Отщелкивало время дни, словно костяшки на купеческих счетах. Дюрера снова охватило чувство неудовлетворенности, хотя не сидел он сложа руки. Копились рисунки и наброски, даже рукопись пополнилась несколькими новыми листами. Но все-таки не было среди всего этого ничего, о чем бы оп мог сказать: вот это останется на века. Трудно убедить себя, что понравится потомкам и «Триумфальная арка» Максимилиана, и иллюстрации к сочинению императора «Фрейдаль», написанному в манере рыцарских романов.
Сюжет книги был прост: отважный воин по имени Фрейдаль разъезжает по княжеским и королевским дворам, демонстрируя на турнирах свое непревзойденное мастерство владеть оружием в пешем и конном бою. Под Фрейдалем подразумевался, конечно, сам император, а под поединками — Максимилиановы битвы. Словом, опять сплошная аллегория на аллегории. В них Дюрер углубляться не стал. Сражались на его гравюрах не сказочные, а вполне реальные рыцари. Лишь одна гравюра выпадала из общего ряда — «Танец с факелами в Аугсбурге».

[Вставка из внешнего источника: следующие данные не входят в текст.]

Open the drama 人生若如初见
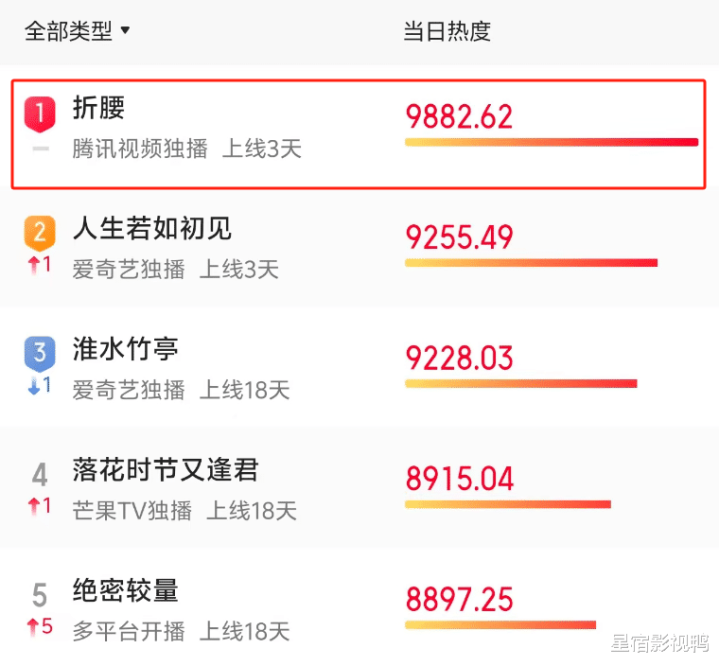 click(x=152, y=228)

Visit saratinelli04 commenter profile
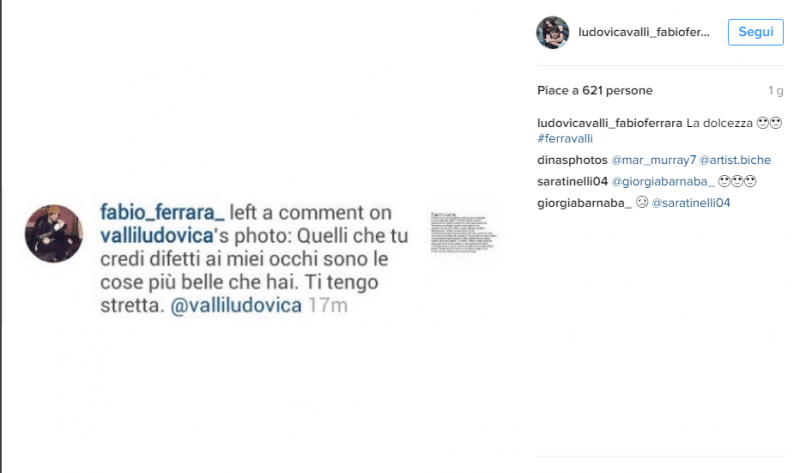click(x=572, y=182)
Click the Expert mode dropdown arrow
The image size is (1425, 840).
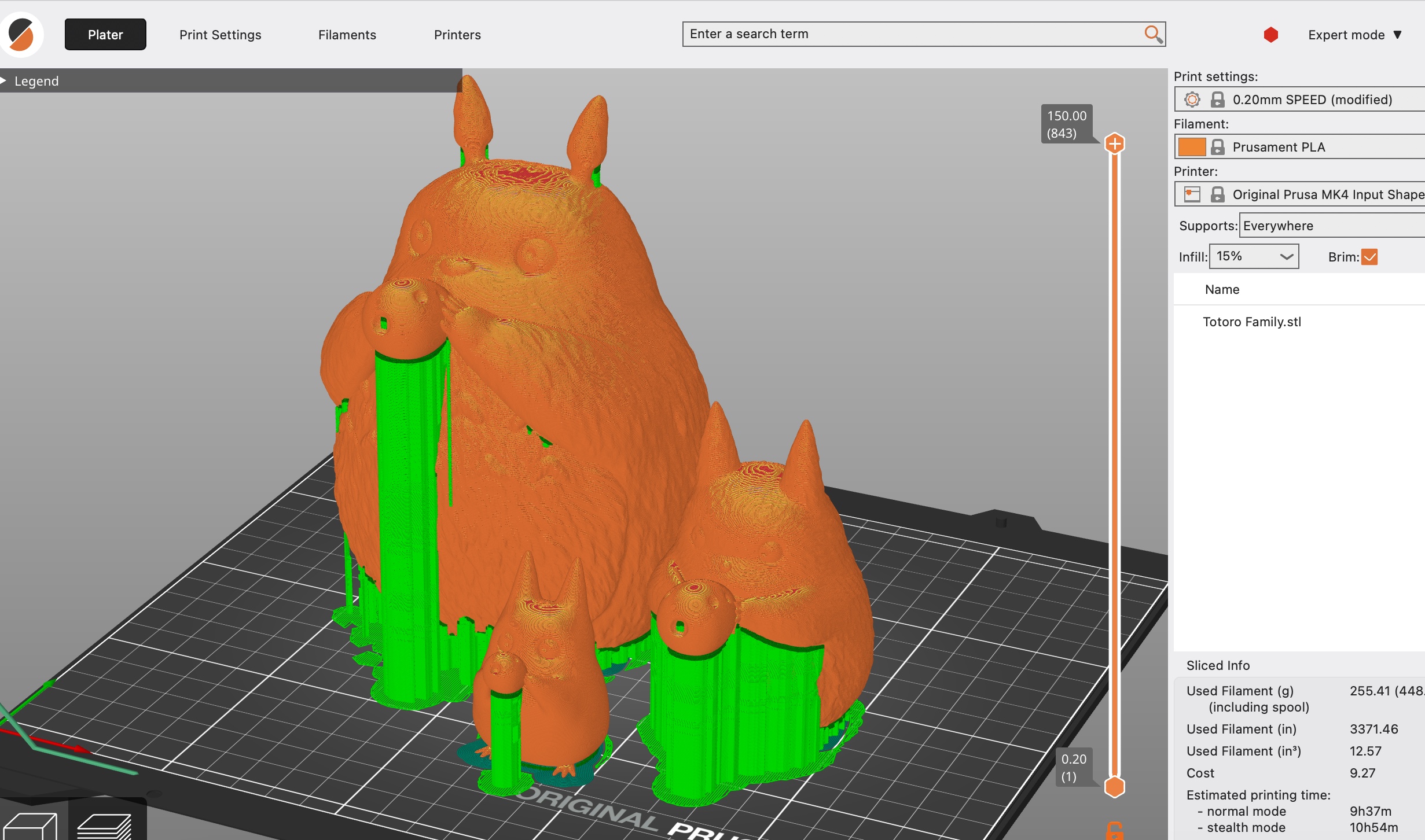click(1399, 34)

По памяти восстановил Дюрер красочное зрелище, которое довелось увидеть во время второй поездки в Италию. Иллюстрировать «Фрейдаля» начал рывком — и па» дорвался. Отложил на время работу. А потом и совсем прекратил ее. Правду говорят, что семь мудрецов, друг перед другом умом кичась, любое дело утопят. Так и здесь. Аугсбургские типографы приступили к печатанию рукописи, но императорские советники стали вносить уточнения. Что ни день — то новые указания: то материал иначе расположить, то формат изменить. Сновали посланцы между Линцем и Аугсбургом, между Аугсбургом и Нюрнбергом. Изменить размеры гравюр! Переделать! Плюнул мастер и больше к «Фрейдалю» не возвращался: пусть сначала договорятся между собою.